## YOUR TASK
Word for word, repeat the lines of the records from the one containing "Image resolution: width=1024" through the last line, both included.

+++ DATA UNDER STUDY

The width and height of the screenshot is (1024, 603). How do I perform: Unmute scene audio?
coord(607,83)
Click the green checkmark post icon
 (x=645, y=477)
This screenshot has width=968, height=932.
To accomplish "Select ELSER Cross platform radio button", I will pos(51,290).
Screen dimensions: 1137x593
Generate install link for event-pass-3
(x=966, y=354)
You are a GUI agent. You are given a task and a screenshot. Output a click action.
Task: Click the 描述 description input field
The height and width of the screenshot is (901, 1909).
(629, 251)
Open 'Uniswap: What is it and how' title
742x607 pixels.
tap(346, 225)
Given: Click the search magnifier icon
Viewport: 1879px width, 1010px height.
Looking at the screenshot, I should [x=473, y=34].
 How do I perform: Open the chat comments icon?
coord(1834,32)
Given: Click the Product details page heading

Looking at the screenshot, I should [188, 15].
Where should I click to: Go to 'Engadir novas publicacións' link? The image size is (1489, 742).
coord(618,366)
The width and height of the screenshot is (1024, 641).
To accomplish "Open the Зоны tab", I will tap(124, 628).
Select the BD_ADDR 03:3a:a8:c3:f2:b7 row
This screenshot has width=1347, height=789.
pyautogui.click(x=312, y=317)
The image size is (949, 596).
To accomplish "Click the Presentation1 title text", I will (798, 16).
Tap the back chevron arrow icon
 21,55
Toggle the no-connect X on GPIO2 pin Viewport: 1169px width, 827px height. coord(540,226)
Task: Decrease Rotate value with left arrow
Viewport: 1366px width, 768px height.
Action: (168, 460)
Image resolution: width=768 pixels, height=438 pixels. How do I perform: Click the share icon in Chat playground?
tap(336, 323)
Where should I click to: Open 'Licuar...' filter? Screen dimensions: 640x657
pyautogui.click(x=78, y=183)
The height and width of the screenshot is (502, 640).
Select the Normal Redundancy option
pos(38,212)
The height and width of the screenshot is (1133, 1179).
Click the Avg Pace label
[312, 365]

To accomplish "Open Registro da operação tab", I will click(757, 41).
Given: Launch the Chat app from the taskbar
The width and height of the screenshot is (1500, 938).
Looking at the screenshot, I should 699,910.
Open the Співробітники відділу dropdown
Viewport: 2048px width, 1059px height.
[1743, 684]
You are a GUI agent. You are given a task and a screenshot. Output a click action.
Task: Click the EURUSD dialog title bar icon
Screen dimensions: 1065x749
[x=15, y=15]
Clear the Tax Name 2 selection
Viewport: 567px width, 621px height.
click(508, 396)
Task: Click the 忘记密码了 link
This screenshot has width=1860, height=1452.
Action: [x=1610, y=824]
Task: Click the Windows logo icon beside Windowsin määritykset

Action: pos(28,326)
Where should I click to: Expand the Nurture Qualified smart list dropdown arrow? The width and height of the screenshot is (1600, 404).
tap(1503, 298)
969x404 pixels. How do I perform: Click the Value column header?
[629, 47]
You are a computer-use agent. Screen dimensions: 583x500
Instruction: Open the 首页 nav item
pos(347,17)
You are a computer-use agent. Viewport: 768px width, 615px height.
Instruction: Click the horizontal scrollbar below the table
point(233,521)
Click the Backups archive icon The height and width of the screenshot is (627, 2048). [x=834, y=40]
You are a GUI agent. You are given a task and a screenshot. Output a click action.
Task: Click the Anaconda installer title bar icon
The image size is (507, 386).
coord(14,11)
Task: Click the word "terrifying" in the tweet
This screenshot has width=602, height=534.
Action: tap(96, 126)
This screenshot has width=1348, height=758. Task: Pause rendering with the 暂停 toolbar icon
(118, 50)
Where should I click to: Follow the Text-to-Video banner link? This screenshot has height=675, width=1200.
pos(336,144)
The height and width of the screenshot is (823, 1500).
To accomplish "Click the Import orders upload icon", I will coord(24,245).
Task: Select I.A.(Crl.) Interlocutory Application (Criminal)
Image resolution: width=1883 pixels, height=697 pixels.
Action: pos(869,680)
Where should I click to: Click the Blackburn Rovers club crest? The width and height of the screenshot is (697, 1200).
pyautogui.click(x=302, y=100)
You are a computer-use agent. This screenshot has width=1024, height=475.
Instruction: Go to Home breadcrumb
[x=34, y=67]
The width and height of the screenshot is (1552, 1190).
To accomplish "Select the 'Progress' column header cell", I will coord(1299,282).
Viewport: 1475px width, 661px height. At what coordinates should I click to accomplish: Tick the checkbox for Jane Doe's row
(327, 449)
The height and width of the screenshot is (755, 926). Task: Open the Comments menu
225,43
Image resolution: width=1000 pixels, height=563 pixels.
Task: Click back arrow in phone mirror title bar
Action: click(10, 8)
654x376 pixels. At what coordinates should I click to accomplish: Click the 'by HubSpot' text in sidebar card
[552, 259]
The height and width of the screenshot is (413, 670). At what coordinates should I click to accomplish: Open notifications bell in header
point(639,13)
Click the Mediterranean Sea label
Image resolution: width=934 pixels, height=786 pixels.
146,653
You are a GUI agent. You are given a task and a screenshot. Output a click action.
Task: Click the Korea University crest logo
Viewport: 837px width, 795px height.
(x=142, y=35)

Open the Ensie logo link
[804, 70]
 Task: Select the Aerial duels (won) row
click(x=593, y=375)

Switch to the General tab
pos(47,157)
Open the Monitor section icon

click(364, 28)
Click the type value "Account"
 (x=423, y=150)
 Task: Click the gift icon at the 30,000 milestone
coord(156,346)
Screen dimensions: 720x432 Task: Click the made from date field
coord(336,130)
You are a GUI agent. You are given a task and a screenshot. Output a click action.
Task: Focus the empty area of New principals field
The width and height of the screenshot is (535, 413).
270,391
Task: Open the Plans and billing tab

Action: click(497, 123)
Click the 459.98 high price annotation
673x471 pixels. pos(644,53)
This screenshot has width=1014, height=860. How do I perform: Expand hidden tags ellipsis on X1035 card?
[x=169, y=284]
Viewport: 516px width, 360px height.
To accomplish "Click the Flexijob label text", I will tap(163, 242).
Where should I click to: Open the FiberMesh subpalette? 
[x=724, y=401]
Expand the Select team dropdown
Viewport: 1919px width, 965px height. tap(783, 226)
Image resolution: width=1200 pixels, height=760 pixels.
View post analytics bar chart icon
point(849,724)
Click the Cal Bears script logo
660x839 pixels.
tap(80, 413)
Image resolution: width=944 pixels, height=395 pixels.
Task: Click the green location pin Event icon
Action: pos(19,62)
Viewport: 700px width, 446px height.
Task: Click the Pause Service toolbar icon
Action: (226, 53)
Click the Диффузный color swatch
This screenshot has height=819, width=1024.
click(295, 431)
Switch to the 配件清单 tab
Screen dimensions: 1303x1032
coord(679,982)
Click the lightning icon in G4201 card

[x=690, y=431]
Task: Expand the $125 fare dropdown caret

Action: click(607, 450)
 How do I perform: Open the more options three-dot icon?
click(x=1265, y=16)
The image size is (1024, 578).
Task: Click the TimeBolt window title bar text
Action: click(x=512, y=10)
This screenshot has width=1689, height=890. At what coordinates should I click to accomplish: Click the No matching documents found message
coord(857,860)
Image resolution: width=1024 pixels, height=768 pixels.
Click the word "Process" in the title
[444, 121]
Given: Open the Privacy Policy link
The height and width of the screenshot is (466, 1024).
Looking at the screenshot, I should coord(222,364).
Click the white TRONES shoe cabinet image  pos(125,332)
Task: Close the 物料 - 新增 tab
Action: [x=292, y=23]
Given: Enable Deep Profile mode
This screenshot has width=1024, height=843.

++++++

## TASK OUTPUT
Image resolution: width=1024 pixels, height=768 pixels.
Click the word "Process" in the title
[444, 121]
Given: Open the Privacy Policy link
The height and width of the screenshot is (466, 1024).
Looking at the screenshot, I should coord(222,364).
Click the white TRONES shoe cabinet image  pos(125,332)
Task: Close the 物料 - 新增 tab
Action: [x=292, y=23]
Given: Enable Deep Profile mode
This screenshot has width=1024, height=843.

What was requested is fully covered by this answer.